What makes the training pipeline particularly innovative is its five-stage, specialist-first approach:
Stage 1 — Multimodal Pre-training: Standard pre-training on trillions of tokens.
Stage 2 — Split SFT: Instead of training one model on both grounding tasks, DeepSeek trains two separate specialist models — one for bounding boxes and one for coordinate points.
Stage 3 — GRPO with Three Reward Heads: Each specialist undergoes reinforcement learning with Group Relative Policy Optimization using three separate reward signals: format (valid token output), quality (useful intermediate reasoning), and accuracy (correct final answer).
Stage 4 — Unified RFT: The two specialists are merged through reinforced fine-tuning.
Stage 5 — On-policy Distillation: The unified model is distilled into a single student model.
This separation of concerns is a genuinely new approach. Most labs do a single SFT pass on combined data followed by RLHF. DeepSeek's pipeline trains specialists first, then consolidates — applying the mixture-of-experts philosophy to the training process itself.

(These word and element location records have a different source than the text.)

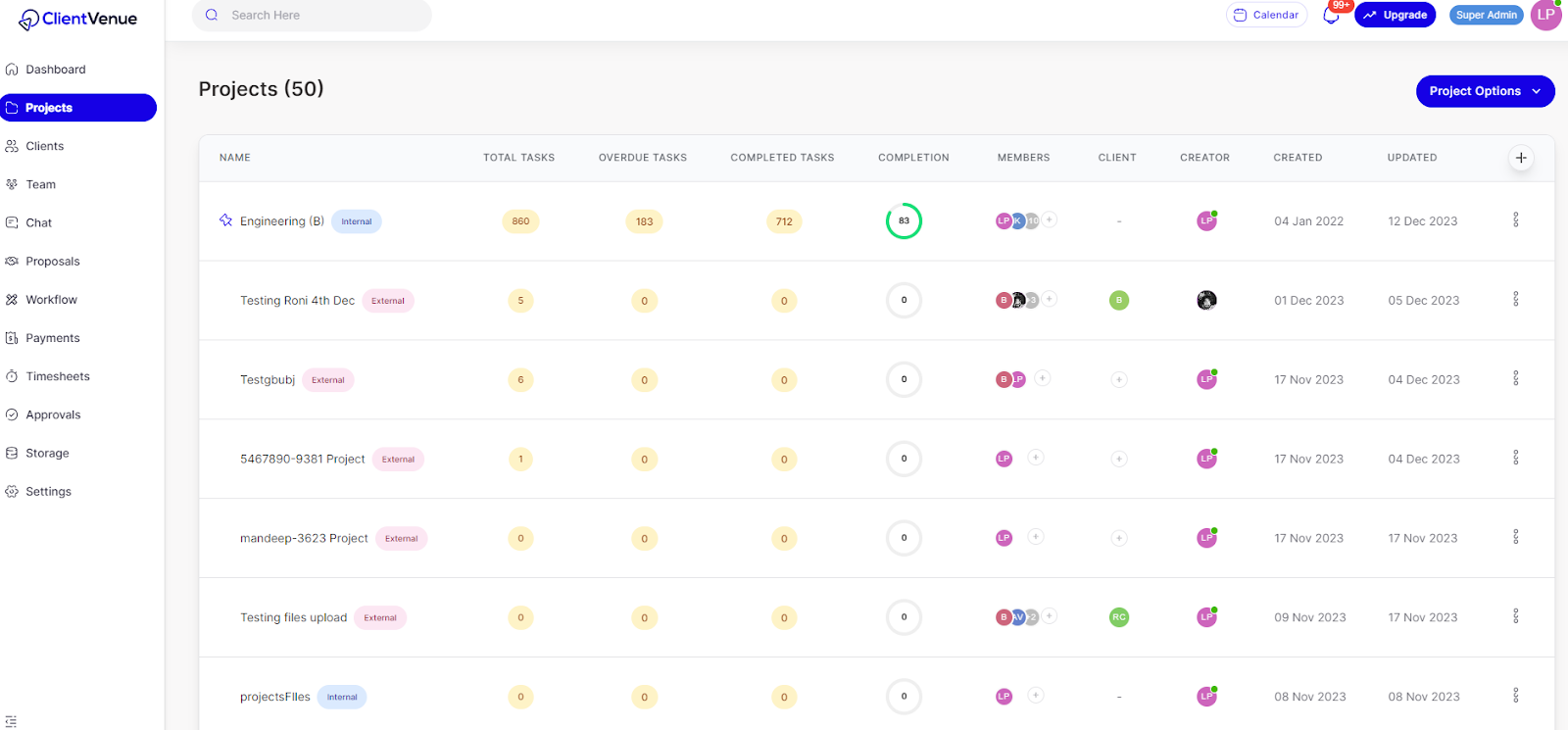Assign client to 5467890-9381 Project
Screen dimensions: 1568x730
tap(1119, 459)
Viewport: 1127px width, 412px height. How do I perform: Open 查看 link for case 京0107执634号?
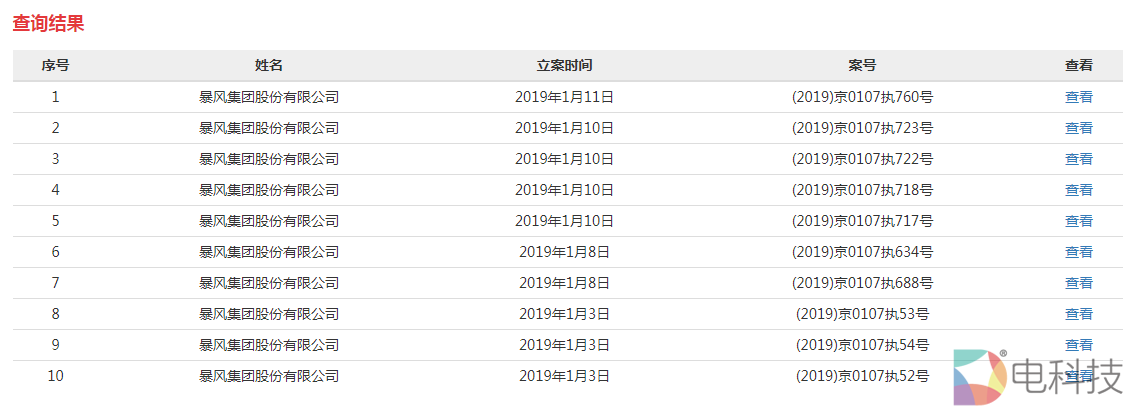tap(1078, 252)
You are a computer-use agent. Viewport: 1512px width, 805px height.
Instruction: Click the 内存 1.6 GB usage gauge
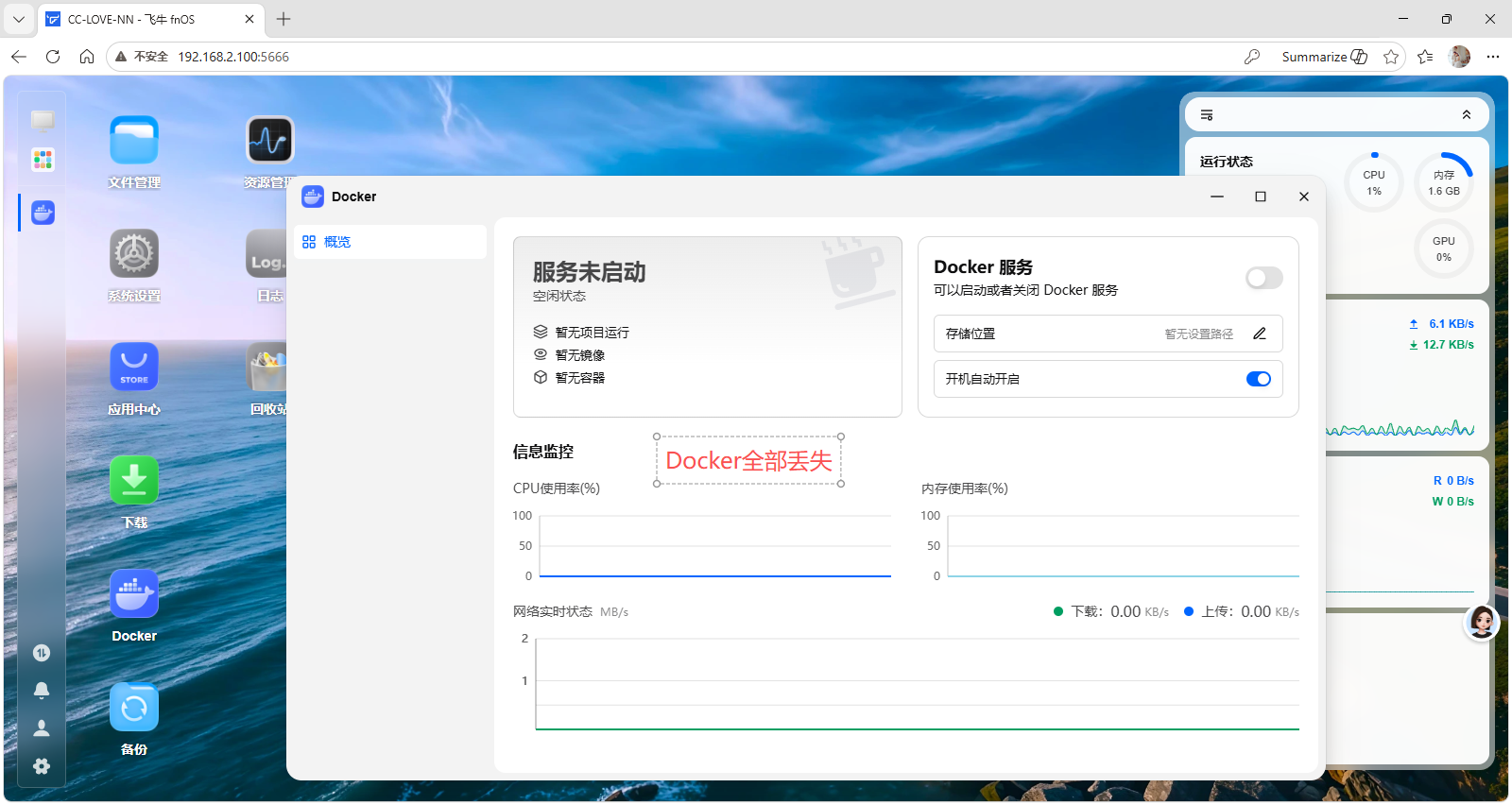tap(1444, 182)
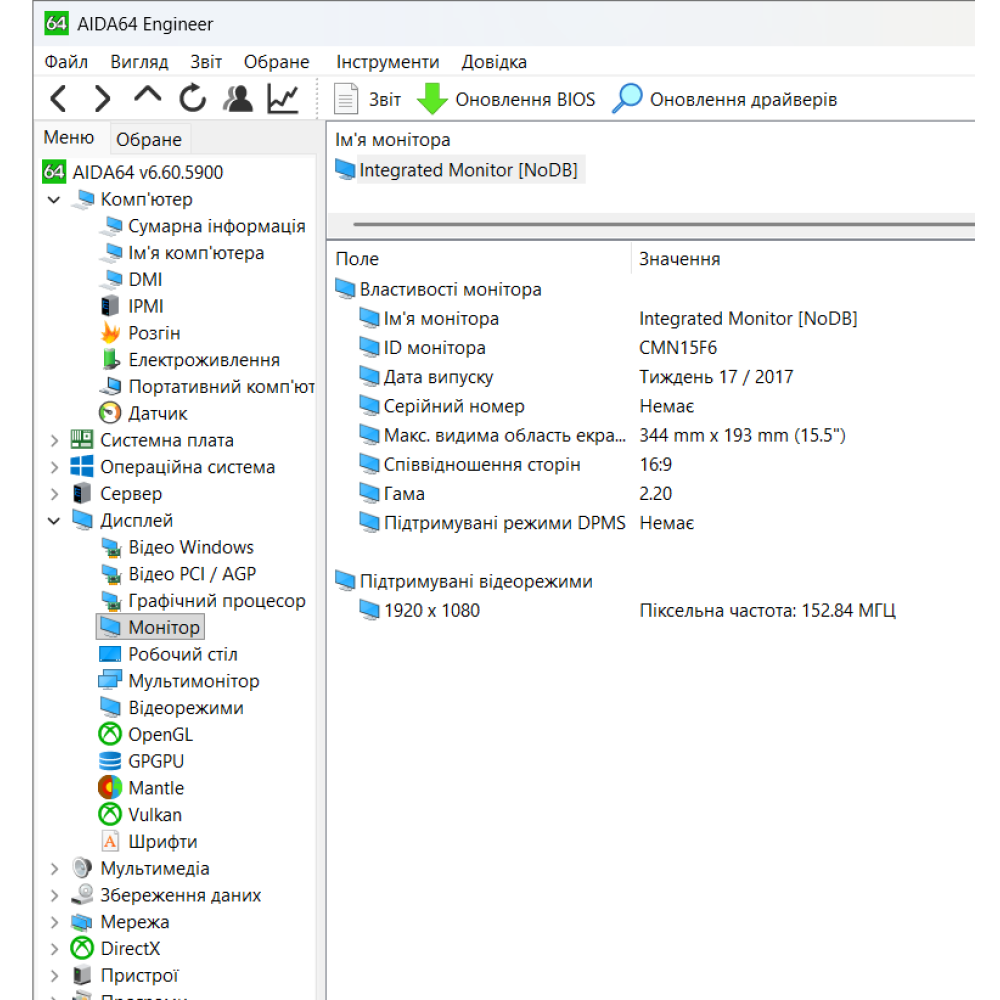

Wild Efficiency: 7,056x Visual Compression
One of the most striking numbers in the paper is the compression ratio. For a 756x756 pixel image:
- The ViT encoder generates 2,916 image patch tokens
- A 3x3 spatial compression merges these into 324 tokens
- DeepSeek V4 Flash's built-in Compressed Sparse Attention (CSA) further compresses the KV cache by 4x, leaving only 81 visual KV entries
That's a 7,056x compression ratio from raw pixels to cache entries.
For context, the same 800x800 image requires approximately 870 KV entries for Claude Sonnet 4.6 and about 1,100 for Gemini 3 Flash. DeepSeek does it with 90.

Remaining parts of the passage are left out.